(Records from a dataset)
★ ★ ★ ★ ★
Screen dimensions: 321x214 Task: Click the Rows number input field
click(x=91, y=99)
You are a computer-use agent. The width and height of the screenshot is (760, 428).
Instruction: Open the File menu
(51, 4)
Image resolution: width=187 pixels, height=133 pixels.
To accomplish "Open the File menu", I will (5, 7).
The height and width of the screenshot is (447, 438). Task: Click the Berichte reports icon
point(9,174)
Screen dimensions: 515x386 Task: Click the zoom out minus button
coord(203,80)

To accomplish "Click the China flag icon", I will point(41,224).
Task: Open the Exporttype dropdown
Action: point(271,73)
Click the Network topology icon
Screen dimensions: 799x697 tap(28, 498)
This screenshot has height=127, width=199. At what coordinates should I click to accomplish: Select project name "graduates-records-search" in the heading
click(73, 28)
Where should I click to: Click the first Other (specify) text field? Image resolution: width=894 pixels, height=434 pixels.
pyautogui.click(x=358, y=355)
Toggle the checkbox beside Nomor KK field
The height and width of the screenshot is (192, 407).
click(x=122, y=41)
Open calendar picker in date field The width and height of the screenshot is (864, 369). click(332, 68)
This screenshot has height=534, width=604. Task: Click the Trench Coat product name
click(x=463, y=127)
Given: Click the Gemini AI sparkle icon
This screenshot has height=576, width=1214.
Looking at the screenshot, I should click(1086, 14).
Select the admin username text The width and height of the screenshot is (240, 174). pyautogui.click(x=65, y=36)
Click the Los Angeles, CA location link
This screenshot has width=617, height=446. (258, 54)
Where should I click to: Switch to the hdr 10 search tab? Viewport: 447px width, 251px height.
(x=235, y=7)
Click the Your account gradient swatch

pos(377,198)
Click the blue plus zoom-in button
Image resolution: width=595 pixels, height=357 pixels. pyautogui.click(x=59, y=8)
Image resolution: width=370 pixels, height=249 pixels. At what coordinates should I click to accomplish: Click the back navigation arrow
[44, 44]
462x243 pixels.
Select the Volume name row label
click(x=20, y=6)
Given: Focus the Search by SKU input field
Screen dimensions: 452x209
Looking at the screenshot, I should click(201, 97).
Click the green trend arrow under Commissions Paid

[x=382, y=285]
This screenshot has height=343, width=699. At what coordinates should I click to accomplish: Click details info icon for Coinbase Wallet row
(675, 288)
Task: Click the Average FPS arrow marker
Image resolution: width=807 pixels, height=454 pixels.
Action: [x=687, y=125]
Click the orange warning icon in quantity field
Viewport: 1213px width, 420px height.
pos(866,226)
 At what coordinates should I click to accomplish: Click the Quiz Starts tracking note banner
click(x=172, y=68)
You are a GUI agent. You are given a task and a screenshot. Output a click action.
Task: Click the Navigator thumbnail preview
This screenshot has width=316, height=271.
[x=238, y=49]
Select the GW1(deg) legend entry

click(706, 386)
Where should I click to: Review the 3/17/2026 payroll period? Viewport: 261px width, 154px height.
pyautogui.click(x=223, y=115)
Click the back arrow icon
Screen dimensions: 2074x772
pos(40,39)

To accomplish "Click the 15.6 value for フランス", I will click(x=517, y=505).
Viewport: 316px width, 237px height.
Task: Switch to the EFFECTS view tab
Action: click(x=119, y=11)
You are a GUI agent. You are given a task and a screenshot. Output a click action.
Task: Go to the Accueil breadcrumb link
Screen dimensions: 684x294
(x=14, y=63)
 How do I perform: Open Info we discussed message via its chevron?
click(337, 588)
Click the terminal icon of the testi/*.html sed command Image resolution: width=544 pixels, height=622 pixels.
★ ★ ★ ★ ★
What is needed is each line of the data, printed exactly.

Screen dimensions: 321x214 Task: Click the Rows number input field
click(x=91, y=99)
You are a computer-use agent. The width and height of the screenshot is (760, 428).
Instruction: Open the File menu
(51, 4)
Image resolution: width=187 pixels, height=133 pixels.
To accomplish "Open the File menu", I will (5, 7).
The height and width of the screenshot is (447, 438). Task: Click the Berichte reports icon
point(9,174)
Screen dimensions: 515x386 Task: Click the zoom out minus button
coord(203,80)

To accomplish "Click the China flag icon", I will point(41,224).
Task: Open the Exporttype dropdown
Action: point(271,73)
Click the Network topology icon
Screen dimensions: 799x697 tap(28, 498)
This screenshot has height=127, width=199. At what coordinates should I click to accomplish: Select project name "graduates-records-search" in the heading
click(73, 28)
Where should I click to: Click the first Other (specify) text field? Image resolution: width=894 pixels, height=434 pixels.
pyautogui.click(x=358, y=355)
Toggle the checkbox beside Nomor KK field
The height and width of the screenshot is (192, 407).
click(x=122, y=41)
Open calendar picker in date field The width and height of the screenshot is (864, 369). click(332, 68)
This screenshot has height=534, width=604. Task: Click the Trench Coat product name
click(x=463, y=127)
Given: Click the Gemini AI sparkle icon
This screenshot has height=576, width=1214.
Looking at the screenshot, I should click(1086, 14).
Select the admin username text The width and height of the screenshot is (240, 174). pyautogui.click(x=65, y=36)
Click the Los Angeles, CA location link
This screenshot has width=617, height=446. (258, 54)
Where should I click to: Switch to the hdr 10 search tab? Viewport: 447px width, 251px height.
(x=235, y=7)
Click the Your account gradient swatch

pos(377,198)
Click the blue plus zoom-in button
Image resolution: width=595 pixels, height=357 pixels. pyautogui.click(x=59, y=8)
Image resolution: width=370 pixels, height=249 pixels. At what coordinates should I click to accomplish: Click the back navigation arrow
[44, 44]
462x243 pixels.
Select the Volume name row label
click(x=20, y=6)
Given: Focus the Search by SKU input field
Screen dimensions: 452x209
Looking at the screenshot, I should click(201, 97).
Click the green trend arrow under Commissions Paid

[x=382, y=285]
This screenshot has height=343, width=699. At what coordinates should I click to accomplish: Click details info icon for Coinbase Wallet row
(675, 288)
Task: Click the Average FPS arrow marker
Image resolution: width=807 pixels, height=454 pixels.
Action: [x=687, y=125]
Click the orange warning icon in quantity field
Viewport: 1213px width, 420px height.
pos(866,226)
 At what coordinates should I click to accomplish: Click the Quiz Starts tracking note banner
click(x=172, y=68)
You are a GUI agent. You are given a task and a screenshot. Output a click action.
Task: Click the Navigator thumbnail preview
This screenshot has width=316, height=271.
[x=238, y=49]
Select the GW1(deg) legend entry

click(706, 386)
Where should I click to: Review the 3/17/2026 payroll period? Viewport: 261px width, 154px height.
pyautogui.click(x=223, y=115)
Click the back arrow icon
Screen dimensions: 2074x772
pos(40,39)

To accomplish "Click the 15.6 value for フランス", I will click(x=517, y=505).
Viewport: 316px width, 237px height.
Task: Switch to the EFFECTS view tab
Action: click(x=119, y=11)
You are a GUI agent. You are given a task and a screenshot. Output a click action.
Task: Go to the Accueil breadcrumb link
Screen dimensions: 684x294
(x=14, y=63)
 How do I perform: Open Info we discussed message via its chevron?
click(337, 588)
Click the terminal icon of the testi/*.html sed command Image resolution: width=544 pixels, height=622 pixels.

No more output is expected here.